== Teks yang Diberikan ==
Warisan Tulisan Agung Nabi Muhammad SAW
Dalam bentangan sejarah peradaban manusia, kekuatan kata-kata yang tertulis seringkali melampaui usia penulisnya, melintasi batas geografis, dan mengubah arah zaman. Tulisan menjadi jembatan antara generasi, wadah ilmu pengetahuan, dan medium penyampaian gagasan yang paling fundamental. Namun, ada satu warisan tulisan yang dampaknya terasa begitu mendalam dan personal bagi miliaran jiwa, yaitu warisan yang terkait dengan Nabi Muhammad SAW. Ketika kita berbicara tentang "tulisan Muhammad SAW", kita tidak hanya merujuk pada goresan tinta di atas perkamen, melainkan sebuah konsep yang jauh lebih luas: sebuah warisan wahyu, diplomasi, hukum, etika, dan seni yang terekam dalam bentuk tulisan dan terus hidup hingga kini.
Artikel ini akan mengupas secara mendalam berbagai dimensi dari warisan tulisan tersebut. Mulai dari konteks literasi di Jazirah Arab pada masanya, proses pencatatan wahyu Al-Quran yang agung, surat-surat diplomatik yang mengguncang singgasana para kaisar, hingga bagaimana nama dan deskripsinya menginspirasi lahirnya salah satu bentuk seni paling indah di dunia, yaitu kaligrafi Islam. Ini adalah sebuah perjalanan untuk memahami bagaimana kata-kata, baik yang didiktekan maupun yang menginspirasi, membentuk sebuah peradaban yang berpusat pada teks suci dan ajaran kenabian.
Konteks Literasi di Jazirah Arab: Lautan Lisan, Pulau Tulisan
Untuk memahami betapa revolusionernya penekanan Islam pada tulisan, kita harus terlebih dahulu menyelami lanskap budaya Jazirah Arab pra-Islam. Masyarakat saat itu hidup dalam sebuah peradaban yang didominasi oleh tradisi lisan. Kekuatan ingatan adalah segalanya. Syair dan prosa, silsilah keluarga, kisah-kisah kepahlawanan, dan hukum adat dihafalkan dan diwariskan dari mulut ke mulut. Para penyair memiliki kedudukan yang sangat terhormat; mereka adalah juru bicara suku, sejarawan, dan penghibur. Sebuah syair yang indah bisa mengangkat martabat sebuah suku atau meruntuhkan kehormatan suku lain.
Dalam lautan tradisi lisan ini, tulisan adalah sebuah pulau kecil yang jarang disinggahi. Kemampuan baca tulis bukanlah hal yang umum. Bahan untuk menulis pun terbilang sederhana dan tidak praktis. Mereka menggunakan apa pun yang tersedia di lingkungan gurun yang keras: pelepah kurma yang dikeringkan, lempengan batu tipis, tulang belikat unta, potongan kulit, atau perkamen yang mahal. Orang yang mampu menulis, yang dikenal sebagai 'katib', adalah sosok langka dan sangat dihargai, biasanya bekerja untuk para pedagang kaya atau pemimpin suku untuk mencatat perjanjian dagang atau kesepakatan penting.

== Data Hasil Ekstraksi ==
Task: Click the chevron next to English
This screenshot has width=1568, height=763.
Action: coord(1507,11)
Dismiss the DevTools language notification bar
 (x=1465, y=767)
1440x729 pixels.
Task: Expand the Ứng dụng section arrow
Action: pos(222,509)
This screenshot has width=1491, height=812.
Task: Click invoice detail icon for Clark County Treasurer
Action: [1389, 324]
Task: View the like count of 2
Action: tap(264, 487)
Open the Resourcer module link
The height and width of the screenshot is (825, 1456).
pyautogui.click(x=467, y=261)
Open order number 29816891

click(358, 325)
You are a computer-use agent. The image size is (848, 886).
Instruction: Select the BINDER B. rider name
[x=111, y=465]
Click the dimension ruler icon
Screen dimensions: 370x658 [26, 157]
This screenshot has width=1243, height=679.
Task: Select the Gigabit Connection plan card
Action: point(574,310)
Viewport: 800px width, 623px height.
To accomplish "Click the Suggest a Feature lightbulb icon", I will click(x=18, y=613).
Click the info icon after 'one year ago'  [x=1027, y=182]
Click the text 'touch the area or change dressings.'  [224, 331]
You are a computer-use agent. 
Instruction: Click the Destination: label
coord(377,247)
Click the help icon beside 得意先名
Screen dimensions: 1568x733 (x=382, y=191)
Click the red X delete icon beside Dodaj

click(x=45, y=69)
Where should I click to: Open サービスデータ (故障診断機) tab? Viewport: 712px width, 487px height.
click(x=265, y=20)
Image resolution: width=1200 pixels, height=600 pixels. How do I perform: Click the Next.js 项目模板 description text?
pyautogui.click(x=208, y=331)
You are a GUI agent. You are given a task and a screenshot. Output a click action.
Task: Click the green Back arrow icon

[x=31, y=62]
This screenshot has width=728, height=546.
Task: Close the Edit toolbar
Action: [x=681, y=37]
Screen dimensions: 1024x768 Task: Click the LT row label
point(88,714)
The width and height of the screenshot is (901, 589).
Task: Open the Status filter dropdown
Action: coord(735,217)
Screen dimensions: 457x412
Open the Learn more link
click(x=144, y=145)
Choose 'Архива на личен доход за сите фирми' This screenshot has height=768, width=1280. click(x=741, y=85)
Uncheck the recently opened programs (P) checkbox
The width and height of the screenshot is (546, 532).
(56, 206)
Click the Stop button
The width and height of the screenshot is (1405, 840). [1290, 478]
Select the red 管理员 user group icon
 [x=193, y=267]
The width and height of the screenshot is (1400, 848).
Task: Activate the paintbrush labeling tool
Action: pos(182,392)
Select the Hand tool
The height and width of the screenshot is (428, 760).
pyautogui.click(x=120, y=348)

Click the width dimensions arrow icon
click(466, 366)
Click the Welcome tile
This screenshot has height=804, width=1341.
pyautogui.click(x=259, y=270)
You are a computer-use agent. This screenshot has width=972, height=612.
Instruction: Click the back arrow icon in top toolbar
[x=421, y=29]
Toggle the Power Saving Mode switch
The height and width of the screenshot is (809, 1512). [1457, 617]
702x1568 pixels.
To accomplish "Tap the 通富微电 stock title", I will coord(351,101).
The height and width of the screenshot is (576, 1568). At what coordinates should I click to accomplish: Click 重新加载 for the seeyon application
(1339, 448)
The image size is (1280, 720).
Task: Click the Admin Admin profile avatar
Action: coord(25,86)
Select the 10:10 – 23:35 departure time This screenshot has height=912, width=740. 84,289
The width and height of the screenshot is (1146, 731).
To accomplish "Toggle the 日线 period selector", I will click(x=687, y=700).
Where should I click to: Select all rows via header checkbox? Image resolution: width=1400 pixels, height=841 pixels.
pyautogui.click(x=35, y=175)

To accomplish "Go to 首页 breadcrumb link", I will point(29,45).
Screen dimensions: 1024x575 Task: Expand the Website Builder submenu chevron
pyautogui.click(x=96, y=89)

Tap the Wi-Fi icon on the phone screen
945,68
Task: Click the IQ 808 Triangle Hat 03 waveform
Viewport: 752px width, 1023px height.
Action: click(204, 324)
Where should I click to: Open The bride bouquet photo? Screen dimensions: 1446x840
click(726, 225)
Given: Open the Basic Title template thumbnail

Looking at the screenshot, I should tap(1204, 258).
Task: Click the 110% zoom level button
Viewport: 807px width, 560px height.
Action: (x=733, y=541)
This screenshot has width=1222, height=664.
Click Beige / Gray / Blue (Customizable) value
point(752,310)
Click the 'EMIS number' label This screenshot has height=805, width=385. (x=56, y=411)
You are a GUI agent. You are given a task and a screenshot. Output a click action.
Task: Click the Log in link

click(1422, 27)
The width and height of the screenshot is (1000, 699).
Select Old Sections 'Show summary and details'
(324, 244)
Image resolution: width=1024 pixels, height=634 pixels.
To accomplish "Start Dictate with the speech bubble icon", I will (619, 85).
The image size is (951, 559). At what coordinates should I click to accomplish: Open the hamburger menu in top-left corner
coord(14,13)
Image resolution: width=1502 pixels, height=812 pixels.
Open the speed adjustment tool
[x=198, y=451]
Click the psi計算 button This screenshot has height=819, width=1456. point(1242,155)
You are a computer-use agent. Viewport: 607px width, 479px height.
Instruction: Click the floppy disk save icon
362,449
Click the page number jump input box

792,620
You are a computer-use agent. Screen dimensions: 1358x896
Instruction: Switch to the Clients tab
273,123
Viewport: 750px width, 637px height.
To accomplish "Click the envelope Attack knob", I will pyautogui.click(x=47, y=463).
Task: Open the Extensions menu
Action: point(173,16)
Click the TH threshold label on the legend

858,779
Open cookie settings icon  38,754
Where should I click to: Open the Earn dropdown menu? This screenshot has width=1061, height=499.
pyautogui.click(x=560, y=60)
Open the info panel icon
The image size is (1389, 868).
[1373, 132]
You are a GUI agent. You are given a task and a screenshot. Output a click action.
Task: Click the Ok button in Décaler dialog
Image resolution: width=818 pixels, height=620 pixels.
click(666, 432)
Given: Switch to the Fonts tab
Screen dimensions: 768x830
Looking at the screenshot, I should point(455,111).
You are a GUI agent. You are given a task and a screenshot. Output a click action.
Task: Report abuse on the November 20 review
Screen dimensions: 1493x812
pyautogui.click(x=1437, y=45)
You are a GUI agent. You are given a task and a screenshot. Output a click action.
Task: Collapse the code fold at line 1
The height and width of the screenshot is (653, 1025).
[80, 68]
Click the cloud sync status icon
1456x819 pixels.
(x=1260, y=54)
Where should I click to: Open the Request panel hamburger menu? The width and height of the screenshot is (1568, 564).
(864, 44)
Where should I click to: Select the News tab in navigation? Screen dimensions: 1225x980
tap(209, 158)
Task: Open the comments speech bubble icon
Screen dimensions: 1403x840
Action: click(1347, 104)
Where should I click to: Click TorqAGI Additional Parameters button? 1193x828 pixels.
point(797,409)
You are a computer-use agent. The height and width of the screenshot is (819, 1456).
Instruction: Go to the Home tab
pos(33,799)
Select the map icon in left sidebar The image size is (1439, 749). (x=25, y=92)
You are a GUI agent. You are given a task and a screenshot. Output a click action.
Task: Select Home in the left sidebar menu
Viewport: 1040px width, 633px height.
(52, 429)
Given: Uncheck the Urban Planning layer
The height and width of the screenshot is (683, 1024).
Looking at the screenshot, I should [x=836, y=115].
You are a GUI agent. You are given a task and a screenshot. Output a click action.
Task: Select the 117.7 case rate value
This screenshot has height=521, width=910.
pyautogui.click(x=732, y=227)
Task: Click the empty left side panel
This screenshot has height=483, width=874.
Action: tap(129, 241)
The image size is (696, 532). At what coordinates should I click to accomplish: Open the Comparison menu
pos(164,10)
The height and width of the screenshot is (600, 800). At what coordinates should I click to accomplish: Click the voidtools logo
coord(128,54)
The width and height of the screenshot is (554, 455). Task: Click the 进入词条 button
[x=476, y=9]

== Tantangan A ==
Tuliskan kembali dengan persis seluruh bagian teks tentang warisan tulisan Nabi Muhammad SAW, mulai dari "Warisan Tulisan Agung" terus sampai ke "hidup hingga kini.".
== Tantangan B ==
Sebutkan semua bahan menulis yang digunakan masyarakat Jazirah Arab pra-Islam menurut teks tentang warisan tulisan Nabi Muhammad SAW.
== Tantangan C ==
Teruskan teks tentang warisan tulisan Nabi Muhammad SAW mulai dari titik terakhir yang tercantum.

== Jawaban Tertulis A ==
Warisan Tulisan Agung Nabi Muhammad SAW
Dalam bentangan sejarah peradaban manusia, kekuatan kata-kata yang tertulis seringkali melampaui usia penulisnya, melintasi batas geografis, dan mengubah arah zaman. Tulisan menjadi jembatan antara generasi, wadah ilmu pengetahuan, dan medium penyampaian gagasan yang paling fundamental. Namun, ada satu warisan tulisan yang dampaknya terasa begitu mendalam dan personal bagi miliaran jiwa, yaitu warisan yang terkait dengan Nabi Muhammad SAW. Ketika kita berbicara tentang "tulisan Muhammad SAW", kita tidak hanya merujuk pada goresan tinta di atas perkamen, melainkan sebuah konsep yang jauh lebih luas: sebuah warisan wahyu, diplomasi, hukum, etika, dan seni yang terekam dalam bentuk tulisan dan terus hidup hingga kini.

== Jawaban Tertulis B ==
- pelepah kurma yang dikeringkan
- lempengan batu tipis
- tulang belikat unta
- potongan kulit
- perkamen

== Jawaban Tertulis C ==
Kondisi inilah yang membuat kehadiran Al-Quran sebagai sebuah kitab suci yang "tertulis" menjadi sebuah fenomena luar biasa. Di tengah masyarakat yang mengandalkan hafalan, Islam datang dengan perintah eksplisit untuk membaca (Iqra') dan penghormatan yang tinggi terhadap pena (Al-Qalam). Wahyu yang diterima oleh Nabi Muhammad SAW tidak dibiarkan menguap di udara, melainkan segera didiktekan dan dicatat dengan cermat oleh para sahabat yang ditunjuk sebagai juru tulis wahyu. Ini adalah sebuah pergeseran paradigma, dari budaya yang mengandalkan ingatan semata menuju budaya yang menyeimbangkan antara hafalan yang kuat dan dokumentasi tertulis yang akurat.
Figur Nabi Muhammad SAW dan Para Juru Tulis Wahyu
Sebuah aspek penting yang sering dibahas adalah status Nabi Muhammad SAW sebagai seorang ummi. Secara teologis, mayoritas ulama menafsirkan ummi sebagai seseorang yang tidak bisa membaca atau menulis. Ini bukanlah sebuah kekurangan, melainkan sebuah mukjizat dan tanda kebesaran Allah SWT. Fakta bahwa Nabi yang tidak pernah belajar membaca dan menulis dari manusia mampu menyampaikan Al-Quran—sebuah karya sastra dengan keindahan bahasa, kedalaman makna, dan konsistensi yang tak tertandingi—menjadi bukti kuat bahwa Al-Quran bukanlah karangan beliau, melainkan wahyu murni dari Sang Pencipta.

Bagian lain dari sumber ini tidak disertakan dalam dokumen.